摘要目的 评价单次大剂量抗胸腺细胞球蛋白(ATG)诱导治疗在致敏患者肾移植前应用的安全性和有效性.方法 回顾性分析75例群体反应性抗体(PRA)阳性并接受术前单次大剂量ATG作为诱导治疗的肾移植受者(ATG组)的5年临床随访资料,并选取同时期的42例PRA阳性的接受巴利昔单抗作为诱导治疗的肾移植受者作为对照组,比较两组术后排斥反应和感染发生情况等.结果 两组均未出现超急性排异反应,ATG组术后急性排斥反应发生率为21.3％(16/75),明显低于对照组的42.9％(18/42,P＜0.05).ATG组有2例(2.7％,2/75)出现DGF,对照组有3例(7.1％,3/42)出现DGF,差异无统计学意义(P＞0.05).ATG组术后血小板减少症的发生率为20.0％(15/75)明显多于对照组的2.4％(1/42,P＜0.01).两组发热、血清病、感染及肿瘤等不良事件的发生率的差异无统计学意义(P＞0.05).ATG组患者的5年移植肾存活率为85.3％(64/75)高于对照组的64.3％(27/42,P＜0.01).尽管ATG组的5年患者存活率为92.0％(69/75)高于对照组的83.3％(35/42),但是差异无统计学意义(P＞0.05).结论 术前单次大剂量ATG诱导治疗不仅可以降低术前PRA阳性的肾移植受者术后急性排斥反应发生率,还可以有效地提高移植肾5年存活率,未明显增加治疗相关并发症的发生率.
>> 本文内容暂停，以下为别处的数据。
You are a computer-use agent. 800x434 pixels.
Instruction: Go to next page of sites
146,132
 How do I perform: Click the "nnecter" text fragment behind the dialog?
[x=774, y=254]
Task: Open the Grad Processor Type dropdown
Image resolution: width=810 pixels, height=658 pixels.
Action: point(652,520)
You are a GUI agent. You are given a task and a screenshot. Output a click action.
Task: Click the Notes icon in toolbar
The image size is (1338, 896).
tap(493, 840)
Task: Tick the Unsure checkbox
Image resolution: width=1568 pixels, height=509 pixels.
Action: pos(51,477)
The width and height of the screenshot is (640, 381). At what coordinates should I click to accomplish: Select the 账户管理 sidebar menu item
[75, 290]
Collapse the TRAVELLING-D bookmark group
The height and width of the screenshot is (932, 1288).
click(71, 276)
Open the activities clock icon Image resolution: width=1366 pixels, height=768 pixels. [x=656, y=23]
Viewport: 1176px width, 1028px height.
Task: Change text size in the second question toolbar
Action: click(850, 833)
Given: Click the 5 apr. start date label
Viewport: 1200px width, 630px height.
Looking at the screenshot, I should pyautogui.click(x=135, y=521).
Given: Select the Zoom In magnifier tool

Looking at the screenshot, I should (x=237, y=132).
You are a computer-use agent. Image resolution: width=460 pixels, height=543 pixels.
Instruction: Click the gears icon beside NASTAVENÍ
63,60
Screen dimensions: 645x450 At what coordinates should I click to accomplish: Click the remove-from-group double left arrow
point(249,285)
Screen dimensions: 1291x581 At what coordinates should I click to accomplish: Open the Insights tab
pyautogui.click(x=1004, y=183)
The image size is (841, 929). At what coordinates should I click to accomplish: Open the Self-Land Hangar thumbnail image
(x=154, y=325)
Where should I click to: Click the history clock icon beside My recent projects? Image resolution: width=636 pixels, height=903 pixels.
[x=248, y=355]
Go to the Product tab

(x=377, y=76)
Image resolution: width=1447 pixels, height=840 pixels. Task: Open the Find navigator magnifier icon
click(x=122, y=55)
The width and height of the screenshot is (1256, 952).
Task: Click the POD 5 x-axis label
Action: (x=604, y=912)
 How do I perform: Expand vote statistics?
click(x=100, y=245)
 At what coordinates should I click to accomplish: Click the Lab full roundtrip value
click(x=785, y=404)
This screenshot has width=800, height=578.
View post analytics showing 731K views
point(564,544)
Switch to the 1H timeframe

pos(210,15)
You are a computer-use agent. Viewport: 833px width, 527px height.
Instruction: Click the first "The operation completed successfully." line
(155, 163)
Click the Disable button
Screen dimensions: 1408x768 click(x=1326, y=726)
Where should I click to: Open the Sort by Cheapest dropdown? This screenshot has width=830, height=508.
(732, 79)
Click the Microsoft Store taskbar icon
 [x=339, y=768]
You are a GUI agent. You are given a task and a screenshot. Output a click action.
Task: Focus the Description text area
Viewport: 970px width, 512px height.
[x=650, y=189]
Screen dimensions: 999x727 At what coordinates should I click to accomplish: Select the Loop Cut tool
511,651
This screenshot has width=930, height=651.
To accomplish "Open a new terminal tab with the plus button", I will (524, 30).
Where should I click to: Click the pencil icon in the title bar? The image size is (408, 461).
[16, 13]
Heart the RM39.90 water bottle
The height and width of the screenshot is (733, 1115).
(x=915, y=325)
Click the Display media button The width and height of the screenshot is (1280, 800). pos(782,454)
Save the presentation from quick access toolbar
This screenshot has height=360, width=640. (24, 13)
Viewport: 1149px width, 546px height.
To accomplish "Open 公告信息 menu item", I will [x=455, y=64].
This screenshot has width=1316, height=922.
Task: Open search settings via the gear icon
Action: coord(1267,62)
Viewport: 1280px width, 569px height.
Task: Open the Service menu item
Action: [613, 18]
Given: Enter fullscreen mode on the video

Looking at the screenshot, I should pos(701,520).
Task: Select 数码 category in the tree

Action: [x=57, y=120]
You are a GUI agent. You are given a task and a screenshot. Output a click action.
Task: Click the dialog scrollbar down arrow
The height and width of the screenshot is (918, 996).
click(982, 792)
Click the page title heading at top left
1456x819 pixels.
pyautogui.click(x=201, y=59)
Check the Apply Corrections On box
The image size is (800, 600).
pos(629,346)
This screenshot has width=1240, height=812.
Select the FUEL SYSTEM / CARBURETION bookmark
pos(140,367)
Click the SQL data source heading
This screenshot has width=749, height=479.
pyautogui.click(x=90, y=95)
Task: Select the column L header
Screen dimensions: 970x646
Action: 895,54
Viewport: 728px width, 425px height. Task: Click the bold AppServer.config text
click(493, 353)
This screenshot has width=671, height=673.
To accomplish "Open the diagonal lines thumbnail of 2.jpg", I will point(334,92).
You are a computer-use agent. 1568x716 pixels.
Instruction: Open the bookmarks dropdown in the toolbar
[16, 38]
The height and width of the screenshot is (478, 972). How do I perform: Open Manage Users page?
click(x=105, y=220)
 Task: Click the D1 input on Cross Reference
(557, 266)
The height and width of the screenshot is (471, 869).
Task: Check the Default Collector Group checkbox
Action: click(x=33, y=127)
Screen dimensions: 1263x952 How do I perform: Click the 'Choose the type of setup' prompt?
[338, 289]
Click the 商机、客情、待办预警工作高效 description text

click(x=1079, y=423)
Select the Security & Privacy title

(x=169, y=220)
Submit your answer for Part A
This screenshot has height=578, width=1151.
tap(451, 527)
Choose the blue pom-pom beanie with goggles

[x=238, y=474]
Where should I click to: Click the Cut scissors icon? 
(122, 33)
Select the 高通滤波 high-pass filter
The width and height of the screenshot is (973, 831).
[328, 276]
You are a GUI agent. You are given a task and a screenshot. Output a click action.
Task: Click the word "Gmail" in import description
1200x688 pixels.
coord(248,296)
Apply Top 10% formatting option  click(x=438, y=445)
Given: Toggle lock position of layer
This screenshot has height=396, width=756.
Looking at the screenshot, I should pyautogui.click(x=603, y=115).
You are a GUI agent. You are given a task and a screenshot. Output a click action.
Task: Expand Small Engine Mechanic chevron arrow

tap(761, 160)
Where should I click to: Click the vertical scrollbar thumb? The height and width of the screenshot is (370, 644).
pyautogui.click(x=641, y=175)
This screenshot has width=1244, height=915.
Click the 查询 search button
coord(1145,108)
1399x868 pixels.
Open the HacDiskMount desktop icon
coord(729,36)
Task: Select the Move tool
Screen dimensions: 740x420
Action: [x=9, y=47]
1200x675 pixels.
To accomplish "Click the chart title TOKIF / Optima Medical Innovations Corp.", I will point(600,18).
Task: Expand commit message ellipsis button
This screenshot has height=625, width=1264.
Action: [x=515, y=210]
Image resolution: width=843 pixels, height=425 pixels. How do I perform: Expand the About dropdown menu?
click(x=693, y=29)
abstractsObjective To evaluate the safety and efficacy of preoperative single bolus antithymocyte globulin(ATG) as induction therapy in sensitized renal allograft recipients.Method Clinical data of 117 panel reactive antibodies positive renal graft recipients were retrospectively analyzed,who received single bolus ATG or Basiliximab as induction therapy.Patients in ATG group (n =75) received single bolus ATG (Fresenius,9 mg/kg preoperatively) and those in control group (n =42) were given two doses of Basiliximab (Simulect 20 mg) on the day 0 and 4 post-transplantation.Result No hyperacute rejection occurred in two groups.Recipients in ATG group experienced significantly fewer AR episodes than in control group (21.3％ vs.42.9％,P ＜0.05).Thrombocytopenia occurred in 15 patients (20.0％) in ATG group,which was greater than in control group (P＜0.01).Incidence of other adverse events,and infectious and malignant complications showed no significant difference between two groups (P＞0.05).The 5-year graft survival rate was significantly higher in ATG group (64/75,85.3％) than in control group (27/42,64.3％) (P＜0.01),but there was no significant difference in the 5-year patient survival rate between ATG group and control group (92.0％ vs.83.3％,P＞0.05).Conclusion Preoperatively single bolus ATG had yielded not only much lower AR rate but longer graft survival than Basiliximab as induction therapy without increasing infection episodes and other severe adverse events,which should be administrated as induction therapy preferentially in sensitized renal graft recipients.